I split up with Google about seven years ago. It can be done. It's even possible, although inconvenient, to live without an Amazon account. I've found that, among deeply "technical" people, especially those who live and breathe "open source" / "free" software, there's a sizable minority who go to surprising lengths to avoid all megacorps. "Don't be evil" was always doublespeak, and Google (now "Alphabet", wink wink) was always aligned with the deep state. It's not what they "be", it's what they do.

Don't use stock Android, either; LineageOS is a workable alternative. Block all ads, everywhere. I don't really trust Apple, but they're probably not so bad if you steer clear of their cloud services.

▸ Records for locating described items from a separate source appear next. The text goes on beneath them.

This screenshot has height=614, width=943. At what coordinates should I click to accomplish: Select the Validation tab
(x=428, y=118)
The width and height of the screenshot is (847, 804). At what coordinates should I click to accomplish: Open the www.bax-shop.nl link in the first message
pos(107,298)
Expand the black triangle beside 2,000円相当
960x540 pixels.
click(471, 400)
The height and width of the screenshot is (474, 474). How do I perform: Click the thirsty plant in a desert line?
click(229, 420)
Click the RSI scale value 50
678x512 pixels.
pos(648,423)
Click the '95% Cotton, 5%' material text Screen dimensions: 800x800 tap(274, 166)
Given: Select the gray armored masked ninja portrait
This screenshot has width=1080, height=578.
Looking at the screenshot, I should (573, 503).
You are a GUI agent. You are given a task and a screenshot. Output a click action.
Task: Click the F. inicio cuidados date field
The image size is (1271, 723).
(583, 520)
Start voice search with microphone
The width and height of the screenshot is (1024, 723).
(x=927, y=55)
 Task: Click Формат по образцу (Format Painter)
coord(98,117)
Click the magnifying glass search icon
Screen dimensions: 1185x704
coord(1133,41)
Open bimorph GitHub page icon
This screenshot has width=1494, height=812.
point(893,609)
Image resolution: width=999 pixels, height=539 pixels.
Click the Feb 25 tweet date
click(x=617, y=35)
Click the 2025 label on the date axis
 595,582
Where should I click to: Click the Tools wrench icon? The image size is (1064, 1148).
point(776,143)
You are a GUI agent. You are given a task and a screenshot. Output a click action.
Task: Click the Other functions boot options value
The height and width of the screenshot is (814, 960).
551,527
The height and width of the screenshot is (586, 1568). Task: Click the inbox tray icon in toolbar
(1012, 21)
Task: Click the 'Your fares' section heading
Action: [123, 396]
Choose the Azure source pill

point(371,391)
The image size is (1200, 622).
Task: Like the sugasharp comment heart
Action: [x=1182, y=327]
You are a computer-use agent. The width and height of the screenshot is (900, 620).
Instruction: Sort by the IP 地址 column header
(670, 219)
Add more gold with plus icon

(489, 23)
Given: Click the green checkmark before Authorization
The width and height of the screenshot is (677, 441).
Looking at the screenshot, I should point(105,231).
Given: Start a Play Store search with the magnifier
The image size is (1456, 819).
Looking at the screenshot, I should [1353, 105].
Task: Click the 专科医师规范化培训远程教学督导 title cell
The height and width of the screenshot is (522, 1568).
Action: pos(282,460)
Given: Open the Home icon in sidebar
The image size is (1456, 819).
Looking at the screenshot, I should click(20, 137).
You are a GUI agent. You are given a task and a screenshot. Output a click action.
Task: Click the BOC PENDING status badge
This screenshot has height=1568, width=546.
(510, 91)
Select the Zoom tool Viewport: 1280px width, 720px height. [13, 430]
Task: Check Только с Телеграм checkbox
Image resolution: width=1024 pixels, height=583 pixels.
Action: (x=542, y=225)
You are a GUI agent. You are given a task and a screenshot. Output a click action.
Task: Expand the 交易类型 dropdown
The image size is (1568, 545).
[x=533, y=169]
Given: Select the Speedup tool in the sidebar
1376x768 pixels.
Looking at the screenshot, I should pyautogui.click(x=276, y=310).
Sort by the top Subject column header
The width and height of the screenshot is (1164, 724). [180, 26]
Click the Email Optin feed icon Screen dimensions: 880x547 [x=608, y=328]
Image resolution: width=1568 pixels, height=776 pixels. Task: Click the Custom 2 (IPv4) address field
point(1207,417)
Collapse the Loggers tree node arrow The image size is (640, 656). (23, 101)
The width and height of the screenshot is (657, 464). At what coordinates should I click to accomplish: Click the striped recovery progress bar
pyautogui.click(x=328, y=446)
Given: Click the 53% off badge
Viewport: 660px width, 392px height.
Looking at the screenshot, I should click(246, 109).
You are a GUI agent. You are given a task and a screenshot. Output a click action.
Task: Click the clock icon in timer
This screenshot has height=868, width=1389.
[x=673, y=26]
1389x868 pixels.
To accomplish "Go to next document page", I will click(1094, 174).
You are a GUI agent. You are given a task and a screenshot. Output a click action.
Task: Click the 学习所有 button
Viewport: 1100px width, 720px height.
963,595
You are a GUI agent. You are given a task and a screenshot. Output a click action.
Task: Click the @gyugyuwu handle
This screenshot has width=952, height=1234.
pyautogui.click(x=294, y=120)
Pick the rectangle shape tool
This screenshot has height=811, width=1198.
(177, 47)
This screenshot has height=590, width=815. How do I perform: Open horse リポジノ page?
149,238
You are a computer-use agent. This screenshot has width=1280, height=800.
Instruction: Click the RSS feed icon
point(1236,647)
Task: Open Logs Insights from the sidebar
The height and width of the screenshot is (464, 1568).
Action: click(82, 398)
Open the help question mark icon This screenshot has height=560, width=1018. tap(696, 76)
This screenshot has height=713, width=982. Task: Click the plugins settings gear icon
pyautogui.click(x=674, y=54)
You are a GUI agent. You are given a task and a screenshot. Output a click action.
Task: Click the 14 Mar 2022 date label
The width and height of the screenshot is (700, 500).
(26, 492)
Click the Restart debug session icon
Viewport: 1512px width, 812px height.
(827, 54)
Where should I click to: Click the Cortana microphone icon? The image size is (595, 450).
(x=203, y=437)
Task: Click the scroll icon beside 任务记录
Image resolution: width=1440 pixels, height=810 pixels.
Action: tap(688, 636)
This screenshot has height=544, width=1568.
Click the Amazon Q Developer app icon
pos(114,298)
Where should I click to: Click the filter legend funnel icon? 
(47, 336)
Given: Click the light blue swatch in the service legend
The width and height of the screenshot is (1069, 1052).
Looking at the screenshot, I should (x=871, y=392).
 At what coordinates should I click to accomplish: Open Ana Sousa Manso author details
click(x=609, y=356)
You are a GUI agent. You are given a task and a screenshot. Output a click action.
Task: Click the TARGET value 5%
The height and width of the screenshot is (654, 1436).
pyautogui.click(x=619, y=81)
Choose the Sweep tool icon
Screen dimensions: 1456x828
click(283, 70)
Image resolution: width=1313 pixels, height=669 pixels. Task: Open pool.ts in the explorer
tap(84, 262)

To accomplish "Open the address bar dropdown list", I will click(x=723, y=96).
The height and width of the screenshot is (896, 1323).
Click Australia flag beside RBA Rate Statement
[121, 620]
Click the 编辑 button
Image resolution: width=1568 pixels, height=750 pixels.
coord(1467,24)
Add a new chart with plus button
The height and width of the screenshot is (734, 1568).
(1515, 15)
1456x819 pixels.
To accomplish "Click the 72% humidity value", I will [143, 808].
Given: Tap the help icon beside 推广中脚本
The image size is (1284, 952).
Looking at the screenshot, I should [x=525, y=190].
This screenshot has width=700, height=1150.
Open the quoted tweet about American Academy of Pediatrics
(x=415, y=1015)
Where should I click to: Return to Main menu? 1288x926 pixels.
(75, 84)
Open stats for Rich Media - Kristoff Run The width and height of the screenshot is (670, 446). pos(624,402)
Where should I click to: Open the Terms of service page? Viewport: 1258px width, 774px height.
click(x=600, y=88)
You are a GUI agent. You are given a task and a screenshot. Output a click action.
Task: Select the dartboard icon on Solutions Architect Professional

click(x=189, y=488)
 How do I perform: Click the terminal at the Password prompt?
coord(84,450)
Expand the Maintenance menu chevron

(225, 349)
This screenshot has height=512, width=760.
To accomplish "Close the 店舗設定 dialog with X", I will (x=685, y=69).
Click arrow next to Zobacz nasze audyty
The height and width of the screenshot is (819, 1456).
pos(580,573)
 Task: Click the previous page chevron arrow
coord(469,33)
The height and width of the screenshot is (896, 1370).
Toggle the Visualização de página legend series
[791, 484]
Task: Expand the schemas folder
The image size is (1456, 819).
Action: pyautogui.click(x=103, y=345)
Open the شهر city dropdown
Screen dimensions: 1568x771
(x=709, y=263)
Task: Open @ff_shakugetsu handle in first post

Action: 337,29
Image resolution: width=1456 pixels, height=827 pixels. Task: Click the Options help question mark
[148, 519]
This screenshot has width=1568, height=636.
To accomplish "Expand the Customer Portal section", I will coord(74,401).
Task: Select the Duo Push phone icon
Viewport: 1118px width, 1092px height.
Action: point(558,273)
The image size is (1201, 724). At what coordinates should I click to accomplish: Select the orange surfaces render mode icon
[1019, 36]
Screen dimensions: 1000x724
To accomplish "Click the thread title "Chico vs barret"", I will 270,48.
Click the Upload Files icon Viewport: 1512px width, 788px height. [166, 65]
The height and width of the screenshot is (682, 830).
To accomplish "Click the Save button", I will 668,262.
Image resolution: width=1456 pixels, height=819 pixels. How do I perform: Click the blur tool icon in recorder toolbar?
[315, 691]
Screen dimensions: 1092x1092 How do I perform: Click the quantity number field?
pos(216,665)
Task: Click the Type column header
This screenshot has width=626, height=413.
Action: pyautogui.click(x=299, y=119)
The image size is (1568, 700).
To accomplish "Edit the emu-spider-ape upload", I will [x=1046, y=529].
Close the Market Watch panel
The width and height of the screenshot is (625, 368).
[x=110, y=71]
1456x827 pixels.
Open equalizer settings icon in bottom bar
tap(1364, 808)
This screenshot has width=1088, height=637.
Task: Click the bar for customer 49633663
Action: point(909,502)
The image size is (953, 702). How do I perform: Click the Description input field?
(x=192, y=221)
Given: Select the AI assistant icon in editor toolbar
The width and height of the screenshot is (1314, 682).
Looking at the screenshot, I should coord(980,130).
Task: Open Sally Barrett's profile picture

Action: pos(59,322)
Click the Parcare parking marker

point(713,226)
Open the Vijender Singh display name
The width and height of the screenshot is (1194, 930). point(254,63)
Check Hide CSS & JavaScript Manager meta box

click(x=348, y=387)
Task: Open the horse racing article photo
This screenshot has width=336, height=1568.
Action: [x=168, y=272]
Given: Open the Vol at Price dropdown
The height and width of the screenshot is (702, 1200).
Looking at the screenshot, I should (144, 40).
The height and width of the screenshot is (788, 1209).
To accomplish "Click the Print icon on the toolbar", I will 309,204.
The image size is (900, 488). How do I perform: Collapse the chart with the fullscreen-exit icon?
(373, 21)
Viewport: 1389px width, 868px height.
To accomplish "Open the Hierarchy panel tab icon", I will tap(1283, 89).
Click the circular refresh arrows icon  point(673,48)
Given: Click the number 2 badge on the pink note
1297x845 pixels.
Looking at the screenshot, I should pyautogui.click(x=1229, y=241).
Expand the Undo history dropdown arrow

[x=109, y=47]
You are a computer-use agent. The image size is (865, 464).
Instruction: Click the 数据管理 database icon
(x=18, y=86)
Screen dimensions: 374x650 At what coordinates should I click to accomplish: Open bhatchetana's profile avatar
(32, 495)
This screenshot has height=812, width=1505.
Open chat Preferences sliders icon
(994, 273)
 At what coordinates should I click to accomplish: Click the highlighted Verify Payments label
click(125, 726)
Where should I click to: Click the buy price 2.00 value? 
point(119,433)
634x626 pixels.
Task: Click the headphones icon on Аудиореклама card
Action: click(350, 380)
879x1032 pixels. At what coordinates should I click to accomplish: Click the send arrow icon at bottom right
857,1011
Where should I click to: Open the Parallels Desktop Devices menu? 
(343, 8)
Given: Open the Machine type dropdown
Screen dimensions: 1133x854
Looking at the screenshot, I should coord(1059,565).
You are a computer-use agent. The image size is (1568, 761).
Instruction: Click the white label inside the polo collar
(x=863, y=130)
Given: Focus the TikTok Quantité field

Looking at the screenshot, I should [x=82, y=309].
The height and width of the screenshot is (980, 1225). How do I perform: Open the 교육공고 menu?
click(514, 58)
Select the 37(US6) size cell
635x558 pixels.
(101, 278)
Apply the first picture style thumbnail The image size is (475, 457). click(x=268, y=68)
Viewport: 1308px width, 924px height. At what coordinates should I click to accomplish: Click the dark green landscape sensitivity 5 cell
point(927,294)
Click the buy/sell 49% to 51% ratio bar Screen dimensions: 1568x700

There's a deeper and more universal principle that one can apply. It's well known among tech workers: if you're not the customer, you're the product. Any "free" service that makes money has no real incentive to act in your interest, or even be honest about what they're doing with your data. If it's not genuinely free, with no profit motive, you're much better off paying for it yourself.

What I've come to understand is that this isn't really about advertising, it's about influence. It's about the power to censor and promote. It's all about thought control. It's about countering the destabilizing tendencies of inherently decentralized internet tech, an attempt to shore up and ultimately succeed the control. capabilities of the crumbling non-participatory legacy media. Most of these giants were built on Sand Hill Road venture capital, with little concern for profit, and they're all ultimately owned by the same people.